Mam nadzieję, że zapał nie okaże się słomiany, że codzienność mnie nie zgasi (choć nie powiem, robi, co może) i już za chwileczkę, już za momencik naprawdę będzie się działo 🙂
Bardzo, bardzo podziwiam! Jeszcze nie dorosłam do decyzji z pierwszego nagłówka 🙂
Ewa, jak będziesz w moooim wieeeeku… 😉
Bardzo dobry tekst. Tym bardziej, że sam właśnie zorientowałem się, że rozbija mnie… niezdecydowanie. Powinienem już być na finiszu 2-3, co najmniej, projektów, a dalej jestem w czarnym lesie 🙁 Decyzję trzeba podjąć i już! 🙂
Andrzej, przeczytaj sobie rozdział o sile decyzji w książce Tony’ego Robbinsa „Obudź w sobie olbrzyma”. Skoro nawet do mnie przemówił, to jest nadzieja, że i Tobie pomoże podjąć DECYZJĘ z prawdziwego zdarzenia. Trzymam kciuki! 😀
Powodzenia i wytrwałości życzę 😉
Dzięki, Rozalia! 😀
Gratulacje! Myślę, że to dobra decyzja, zwłaszcza, że nie palisz za sobą mostów, tylko podejmujesz ją na razie na rok. A po roku zobaczysz, czy bardzo tęsknisz, czy jednak obecne zaangażowania przynoszą Ci więcej satysfakcji.

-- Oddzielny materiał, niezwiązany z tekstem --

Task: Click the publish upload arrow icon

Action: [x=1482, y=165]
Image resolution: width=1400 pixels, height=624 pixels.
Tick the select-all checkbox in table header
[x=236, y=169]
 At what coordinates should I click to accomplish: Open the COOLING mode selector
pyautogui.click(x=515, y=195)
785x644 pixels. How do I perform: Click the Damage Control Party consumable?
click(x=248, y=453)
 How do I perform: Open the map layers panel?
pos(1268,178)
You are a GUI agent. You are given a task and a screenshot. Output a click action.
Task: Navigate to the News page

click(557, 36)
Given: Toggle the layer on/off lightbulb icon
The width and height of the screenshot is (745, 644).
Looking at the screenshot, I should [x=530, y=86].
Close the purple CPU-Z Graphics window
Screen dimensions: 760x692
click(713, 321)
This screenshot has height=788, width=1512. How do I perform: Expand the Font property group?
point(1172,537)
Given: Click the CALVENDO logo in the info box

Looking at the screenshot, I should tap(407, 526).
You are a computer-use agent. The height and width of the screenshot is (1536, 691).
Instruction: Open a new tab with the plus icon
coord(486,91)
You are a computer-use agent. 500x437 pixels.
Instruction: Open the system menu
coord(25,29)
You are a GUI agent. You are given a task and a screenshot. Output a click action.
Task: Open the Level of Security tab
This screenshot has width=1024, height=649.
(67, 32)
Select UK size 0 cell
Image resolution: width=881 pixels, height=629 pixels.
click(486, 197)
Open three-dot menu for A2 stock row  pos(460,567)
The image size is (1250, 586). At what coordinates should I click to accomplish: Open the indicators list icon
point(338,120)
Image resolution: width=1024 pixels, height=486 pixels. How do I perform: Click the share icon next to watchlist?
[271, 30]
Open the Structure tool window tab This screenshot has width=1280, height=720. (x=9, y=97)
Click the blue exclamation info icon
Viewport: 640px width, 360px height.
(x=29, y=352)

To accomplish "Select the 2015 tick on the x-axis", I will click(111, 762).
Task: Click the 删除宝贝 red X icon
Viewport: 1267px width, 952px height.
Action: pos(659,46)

Asiu, poczekaj z gratulacjami na efekty 🙂 Na razie trzymaj kciuki!
Przede wszystkim gratuluję bycia już na takim etapie w copywriterskim zawodzie, że możesz odsunąć na bok pisanie dla klientów i zająć się innymi projektami :). To pewnie całe lata świetlne pracy! Podziwiam i mam nadzieję, że kiedyś też uda mi się dojść przynajmniej do 1 maila w skrzynce dziennie ;)).
A za kurs cz. 2 trzymam kciuki!
Jolu, uda Ci się szybciej, niż myślisz. To działa lawinowo: jeden klient, drugi, trzeci, a nagle się okazuje, że czwarty, piąty i szósty przyszli z polecenia. Aż pewnego dnia zastanawiasz się, czy masz jeszcze moce przerobowe, żeby w ogóle pomyśleć o kolejnej współpracy. Zobaczysz, że tak będzie. A okresy „posuchy” też są normalne. I zawsze tak jest, że po dołku przychodzi klęska urodzaju.